鳥篭の夢

第一章/獣‐五



「・・・なんと。流石は神皇様・・・と、申すべきですかな。
まさか此処までお力を取り戻しておいでとは──!!」

感嘆の声。今更気付いても遅い、主のお力。それでも未だ不完全ではあるけれど。
主のおられる方・・強い力。砂煙の合間から見える決してヒトとは違うお姿。普段とも違うその圧倒的なまでの・・・。
ゆらり。まるで揺らめくように主のお姿は普段のものへと戻られる。

「確かに我が力は完全とは言えぬ。
──だが、うつろう身なるお前達ヒトが、神を手にかけるなどかなわぬと知るが良い」
「しかしながら・・・・」

アイツが空を見上げる。
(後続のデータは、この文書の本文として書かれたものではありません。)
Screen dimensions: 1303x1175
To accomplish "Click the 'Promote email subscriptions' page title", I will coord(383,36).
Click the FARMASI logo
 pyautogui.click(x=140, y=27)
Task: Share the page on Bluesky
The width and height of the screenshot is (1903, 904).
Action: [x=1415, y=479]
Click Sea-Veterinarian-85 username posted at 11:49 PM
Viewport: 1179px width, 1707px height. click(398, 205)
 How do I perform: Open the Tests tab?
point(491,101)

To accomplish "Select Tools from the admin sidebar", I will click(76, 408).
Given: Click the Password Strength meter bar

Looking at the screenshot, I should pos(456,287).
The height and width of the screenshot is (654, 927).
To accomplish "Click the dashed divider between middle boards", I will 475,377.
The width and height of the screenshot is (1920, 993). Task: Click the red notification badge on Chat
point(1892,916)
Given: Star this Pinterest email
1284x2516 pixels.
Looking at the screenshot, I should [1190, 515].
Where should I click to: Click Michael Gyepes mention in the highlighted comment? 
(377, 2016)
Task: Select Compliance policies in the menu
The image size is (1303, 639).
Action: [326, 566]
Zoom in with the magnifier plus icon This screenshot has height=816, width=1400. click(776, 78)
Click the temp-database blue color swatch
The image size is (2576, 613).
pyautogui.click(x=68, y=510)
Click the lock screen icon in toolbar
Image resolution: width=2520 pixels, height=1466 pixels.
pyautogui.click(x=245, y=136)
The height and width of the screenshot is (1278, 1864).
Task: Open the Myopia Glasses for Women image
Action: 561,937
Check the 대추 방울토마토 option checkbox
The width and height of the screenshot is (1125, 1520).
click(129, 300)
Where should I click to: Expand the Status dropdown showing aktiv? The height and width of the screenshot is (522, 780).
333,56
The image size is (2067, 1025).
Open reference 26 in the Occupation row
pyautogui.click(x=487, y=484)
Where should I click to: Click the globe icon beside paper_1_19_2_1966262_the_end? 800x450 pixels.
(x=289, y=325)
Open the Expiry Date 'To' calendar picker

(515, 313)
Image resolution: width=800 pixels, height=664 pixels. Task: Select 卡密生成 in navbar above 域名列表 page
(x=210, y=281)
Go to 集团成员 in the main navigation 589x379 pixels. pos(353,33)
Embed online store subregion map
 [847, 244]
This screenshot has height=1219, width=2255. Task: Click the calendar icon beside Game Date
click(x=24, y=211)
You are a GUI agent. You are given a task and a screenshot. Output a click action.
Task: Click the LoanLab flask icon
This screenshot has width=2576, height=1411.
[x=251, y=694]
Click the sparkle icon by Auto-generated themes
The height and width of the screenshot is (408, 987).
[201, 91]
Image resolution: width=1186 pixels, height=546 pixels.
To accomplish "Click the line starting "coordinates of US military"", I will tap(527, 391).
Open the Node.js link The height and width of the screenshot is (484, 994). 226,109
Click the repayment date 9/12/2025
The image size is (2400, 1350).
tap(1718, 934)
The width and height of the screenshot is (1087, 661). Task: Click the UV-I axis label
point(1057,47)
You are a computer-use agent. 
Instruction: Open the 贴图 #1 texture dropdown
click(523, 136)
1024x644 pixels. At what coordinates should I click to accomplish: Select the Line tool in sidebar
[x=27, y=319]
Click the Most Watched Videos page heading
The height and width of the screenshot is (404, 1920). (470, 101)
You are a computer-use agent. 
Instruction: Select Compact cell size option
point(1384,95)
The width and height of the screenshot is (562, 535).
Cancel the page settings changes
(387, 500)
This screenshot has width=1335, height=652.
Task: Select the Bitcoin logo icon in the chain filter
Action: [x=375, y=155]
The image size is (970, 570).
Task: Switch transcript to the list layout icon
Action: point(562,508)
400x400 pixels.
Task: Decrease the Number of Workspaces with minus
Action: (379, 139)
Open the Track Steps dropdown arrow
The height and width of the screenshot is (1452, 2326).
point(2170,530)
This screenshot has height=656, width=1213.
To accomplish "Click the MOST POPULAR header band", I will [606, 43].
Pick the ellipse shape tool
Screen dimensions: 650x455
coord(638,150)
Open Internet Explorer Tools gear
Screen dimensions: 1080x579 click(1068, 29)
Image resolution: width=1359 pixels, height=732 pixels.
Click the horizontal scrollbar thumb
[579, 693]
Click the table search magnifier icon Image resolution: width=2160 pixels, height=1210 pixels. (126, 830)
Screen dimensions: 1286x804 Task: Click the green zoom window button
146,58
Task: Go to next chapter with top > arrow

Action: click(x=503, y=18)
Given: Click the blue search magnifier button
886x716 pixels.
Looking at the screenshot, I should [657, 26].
新しい気配。ヒトなんかじゃない・・・魔獣の。
さっき倒した鳥と同じ魔物。それが大空を旋廻するように舞っていた。

「今しがた神皇様が倒されたのは我が魔物のほんの一部にございます」

バサリ、羽音が響く。己がいる事を主張するように一声鳴いた。何て五月蝿い鳥なんだろう。
どうにか撃ち落せないか考えていると、アイツは“それに”と尚も言葉を続けた。

「フォウル様の半身は未だ生まれたばかりと存じます。
幼子にも等しき神なれば、我等が手にかけるのも容易いかと・・・?」


「──愚かなッ!」


「ッ!?」
『キュゥ・・・』

言葉に痛い程の感情の波、主の・・。あたしと主は多少なりとも力の繋がりがあるからソレを感じやすい。
主は・・どうか分からないけれど、あたしも“アタシ”も感情の色を感じやすいのは確か。
怒り。ビリビリと響いて伝わる力はヒトにも感じられる筈だろう。
愚かなヒト、愚かな行為、愚かな言葉。全てに対する怒り。
嗚呼、どうして主が──竜がそこまで虐げられねばいけないの?
召喚したのはお前達ヒトなのにっ!!望んだのだって・・・っっ!!

「ならばお前達が我が半身を見つける前に、私が帝都へ行くまでの事!」
『キュッ!』

一度だけ主の視線があたしに向く。“”と唇があたしの名を形作った。
主が僅かに腕を上げて乗れと促している。あたしが腕に乗ったのを確認すると主のお姿が竜へと変わる。
もう1つの形としてではない。主自身がそのお姿へと変わられるのは珍しかった気がする。
トンと移動して背に移る。ほぼ同時に、主が凄い速さで帝都へと向かわれ始めた。しがみ付かないと落ちそうな程の速さ。
怒りはやはり胸に秘めたまま・・・でも決して暴走ではない。これは主の御意志。


『・・・ルルゥ』

気配にあたしは唸る。遠くからアイツの声。“逃がすな”と“追え”という単語。
見れば魔物があたし達へと向かってくる姿。バランスが少しだけ危ういけど魔物の方へ向く。
大きく息を吸い込む。魔物もくるりと頭を回した。互いに攻撃準備。

『──ッ!!』

ブレスを吐く。僅かに翼を掠めてバランスを崩したけどまだ生きてる。逆に攻撃、熱線のようなやつ。
主はそれを避けた。ブレスで応戦するけど追いつかない。
体力の消耗。所詮、あたしは“アタシ”の力の欠片でしかない。悔しい。
一瞬だけ目の前が霞んで、ふと上に気配が急浮上。

『ッ!?』

危ない。本能が告げる。反射的にブレスを吐いて、同時に熱線が落ちてくる。
痛み。衝撃。身体が動かない。視界が真っ暗。何が、起こったんだろう?咄嗟に理解できない。

唯、意識が堕ちる───どこまでも。